95% of Chinese Users Surveyed Would Rather Give Up Their iPhones Than Lose WeChat
As a ban on WeChat and other apps originating in China looms, companies who do business in China and iPhone users in the country are concerned about how the ban could impact device sales and daily device usage.
It's still unclear whether the ban applies to the WeChat app only in the United States or if it will result in the removal of the WeChat app from iPhones across the globe. Tencent, which owns WeChat, said it believes the ban applies only in the U.S., but it is seeking clarity. The wording in the executive order is vague, banning any transaction that is related to WeChat, and it is up to the Commerce Department to work out the details.
A WeChat ban in the United States has the potential to cause a minor drop in sales, but a WeChat ban in China would be devastating for Apple as many Chinese iPhone users feel their devices would be useless without the WeChat app.
In a Weibo survey highlighted by Bloomberg, for example, 95 percent of the 1.2 million people who responded said they would switch to an Android smartphone over an iPhone rather than give up WeChat. WeChat has more than 1.2 billion monthly active users, many of them in China.
One user in Hong Kong, Kenny Ou, told Bloomberg that a WeChat ban would turn the iPhone into "electronic trash," while another, Sky Ding, said WeChat is so important that most Chinese users would prefer to swap phones. "My family in China are all used to WeChat and all our communication is on the platform," said Ding.

━━━

Required task A:
Rewrite the WeChat ban article from "A WeChat ban in the" up to and including "them in China.", replacing "Weibo" with "social media".
Required task B:
Continue the article about the WeChat ban from where it stops.

Data segment:

━━━

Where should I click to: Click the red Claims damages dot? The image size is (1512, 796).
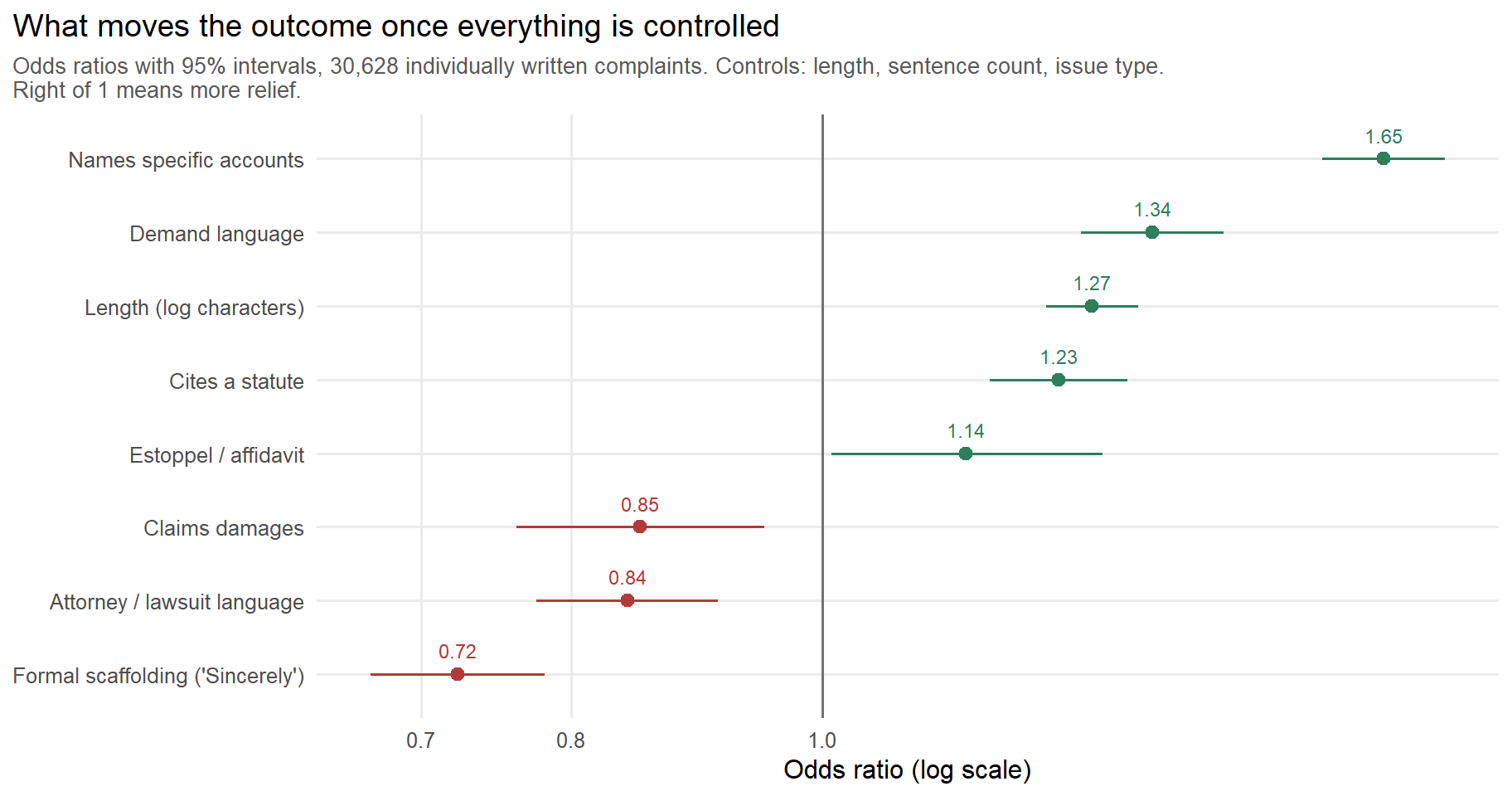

━━━

Exercise answer A:
A WeChat ban in the United States has the potential to cause a minor drop in sales, but a WeChat ban in China would be devastating for Apple as many Chinese iPhone users feel their devices would be useless without the WeChat app.
In a social media survey highlighted by Bloomberg, for example, 95 percent of the 1.2 million people who responded said they would switch to an Android smartphone over an iPhone rather than give up WeChat. WeChat has more than 1.2 billion monthly active users, many of them in China.

Exercise answer B:
Many U.S. companies, including Apple, Ford, Walmart, and Disney have been aiming to convince the Trump administration not to ban WeChat. According to The Wall Street Journal, more than a dozen U.S companies raised concerns in a call with White House officials on Tuesday, with Apple included in the call.
"For those who don't live in China, they don't understand how vast the implications are if American companies aren't allowed to use it," said Craig Allen, president of the U.S.-China Business Council. "They are going to be held at a severe disadvantage to every competitor," he added.
In a recent note to investors, Apple analyst Ming-Chi Kuo said that global iPhone shipments could decline by 25 to 30 percent if Apple is forced to remove WeChat from its App Store worldwide. If WeChat is only removed from the U.S. App Store, however, iPhone sales could be impacted by 3 to 6 percent.
The Trump administration is aiming to ban all U.S. transactions with ByteDance (which makes TikTok) and Tencent. The ban was announced on August 7 and there are 39 days left before it goes into effect.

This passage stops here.